About this task: Please copy the article about Rosemary Johnson starting at "Following a car" and ending at "using her brainwaves.", substituting "eight months" for "six months".

------ Excerpt ------

Able2Do Anything: Music & Arts

Car Crash Victim can play music again

Rosemary Johnson
telegraph.co.uk

Rosemary Johnson’s time in the Welsh National Opera Orchestra was dramatically cut short when she was 22.

Following a car accident Rosemary was trapped in a coma for six months, when she woke her life had changed. She could no longer speak and suffered severely limited movement around her body. For 27 years Rosemary’s dreams of perusing her love of music had been shattered.

Now, thanks to a new device launched by the University of Plymouth and the Royal Hospital for Neuro-disability Johnson is back making music…by using her brainwaves.

The EEG cap collects electrical data from the brain transforming them into coloured lights which can be chosen by the musician on a PC screen. The gadget allows the composer to change the volume and alter the mental focus “intensity”.

Patients using the EEG Cap to make music

Composer and director of Plymouth University’s Interdisciplinary Centre for Computer Music Research, Professor Eduardo Miranda said: “The great achievement of this project is that it is possible to perform music without being able to actually move,

“It was really very moving. The first time we tried with Rosemary we were in tears. We could feel the joy coming from her at being able to make music. It was perfect because she can read music very well and make a very informed choice.”

Rosemary Johnson after the car accident

Rosemary has joined four other patients from the hospital to form The Paramusical Ensemble, a quartet whose musical thoughts are put into practice by the Bergersen String Quartet. The group have already recorded their first track, “Activating Memory” which will be performed at this month’s Peninsula Arts Contemporary Music Festival in Plymouth later this month.

PHD student Joel Eaton said: “One of the key things about this system is that not only does it give a user the interaction and control of an instrument, it allows them to interact with each other.”

“If this idea was developed, it could have ramifications in all areas of someone’s life. Potentially I can see the ability for someone to express musically how they are feeling again without their ability to move their fingers, to communicate with words.”

------ Data listing ------

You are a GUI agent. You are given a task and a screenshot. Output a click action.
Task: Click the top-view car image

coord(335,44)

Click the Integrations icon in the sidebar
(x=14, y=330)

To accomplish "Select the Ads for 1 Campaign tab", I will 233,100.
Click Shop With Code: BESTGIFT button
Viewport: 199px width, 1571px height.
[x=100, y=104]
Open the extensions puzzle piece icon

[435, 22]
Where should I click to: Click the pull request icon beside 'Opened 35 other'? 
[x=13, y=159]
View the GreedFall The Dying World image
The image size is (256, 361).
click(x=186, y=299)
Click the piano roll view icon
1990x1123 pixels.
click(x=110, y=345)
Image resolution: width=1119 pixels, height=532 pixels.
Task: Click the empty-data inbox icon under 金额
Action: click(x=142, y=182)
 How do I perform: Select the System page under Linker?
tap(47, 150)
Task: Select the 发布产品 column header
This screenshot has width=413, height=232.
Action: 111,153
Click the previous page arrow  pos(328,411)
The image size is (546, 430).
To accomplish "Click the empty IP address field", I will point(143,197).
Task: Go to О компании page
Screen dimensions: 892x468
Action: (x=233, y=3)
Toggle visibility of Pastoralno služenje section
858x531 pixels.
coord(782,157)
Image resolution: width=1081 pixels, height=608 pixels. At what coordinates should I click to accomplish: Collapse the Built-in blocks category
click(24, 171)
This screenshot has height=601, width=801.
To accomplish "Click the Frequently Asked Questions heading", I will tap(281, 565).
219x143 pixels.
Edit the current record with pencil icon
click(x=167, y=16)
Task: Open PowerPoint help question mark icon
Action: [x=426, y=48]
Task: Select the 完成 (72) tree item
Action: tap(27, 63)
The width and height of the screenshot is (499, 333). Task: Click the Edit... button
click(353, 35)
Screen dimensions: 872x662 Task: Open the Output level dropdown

------

Solution for this exercise:
Following a car accident Rosemary was trapped in a coma for eight months, when she woke her life had changed. She could no longer speak and suffered severely limited movement around her body. For 27 years Rosemary’s dreams of perusing her love of music had been shattered.

Now, thanks to a new device launched by the University of Plymouth and the Royal Hospital for Neuro-disability Johnson is back making music…by using her brainwaves.